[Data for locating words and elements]
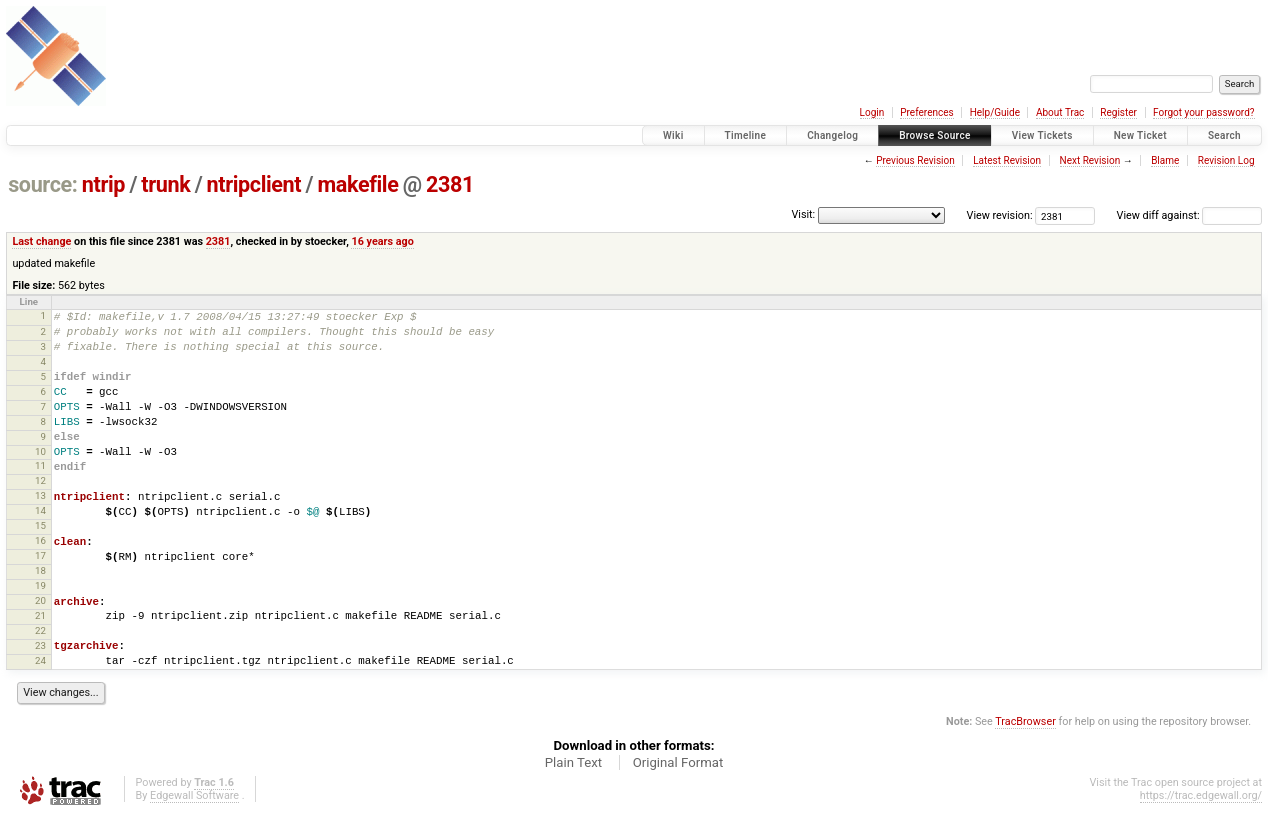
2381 (450, 184)
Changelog (832, 135)
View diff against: (1189, 215)
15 (40, 525)
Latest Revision (1007, 160)
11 (40, 465)
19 (40, 585)
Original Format (678, 762)
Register (1118, 112)
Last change (41, 241)
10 (40, 451)
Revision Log (1226, 160)
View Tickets (1042, 135)
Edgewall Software (194, 795)
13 (40, 495)
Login (872, 112)
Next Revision (1090, 160)
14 (40, 510)
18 (40, 570)
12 (40, 480)
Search (1224, 135)
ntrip (103, 184)
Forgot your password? (1204, 112)
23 (40, 645)
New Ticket (1140, 135)
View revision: (1000, 215)
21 (40, 615)
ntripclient (254, 184)
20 (40, 600)
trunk (165, 184)
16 (40, 540)
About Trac (1060, 112)
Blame (1165, 160)
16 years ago (382, 241)
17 (40, 555)
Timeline (746, 135)
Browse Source (935, 135)
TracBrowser (1025, 721)
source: (42, 184)
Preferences (926, 112)
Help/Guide (995, 112)
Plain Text (573, 762)
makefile (358, 184)
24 (40, 660)
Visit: (803, 214)
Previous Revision (915, 160)
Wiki (673, 135)
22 (40, 630)
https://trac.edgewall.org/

* _Given exercise_
Put the items from the one containing "Register (1118, 112)" through the one containing "source: (42, 184)" into a numbered list, and skip any blank lines.

* _Exercise output_
1. Register (1118, 112)
2. Last change (41, 241)
3. 10 (40, 451)
4. Revision Log (1226, 160)
5. View Tickets (1042, 135)
6. Edgewall Software (194, 795)
7. 13 (40, 495)
8. Login (872, 112)
9. Next Revision (1090, 160)
10. 14 (40, 510)
11. 18 (40, 570)
12. 12 (40, 480)
13. Search (1224, 135)
14. ntrip (103, 184)
15. Forgot your password? (1204, 112)
16. 23 (40, 645)
17. New Ticket (1140, 135)
18. View revision: (1000, 215)
19. 21 (40, 615)
20. ntripclient (254, 184)
21. 20 (40, 600)
22. trunk (165, 184)
23. 16 (40, 540)
24. About Trac (1060, 112)
25. Blame (1165, 160)
26. 16 years ago (382, 241)
27. 17 (40, 555)
28. Timeline (746, 135)
29. Browse Source (935, 135)
30. TracBrowser (1025, 721)
31. source: (42, 184)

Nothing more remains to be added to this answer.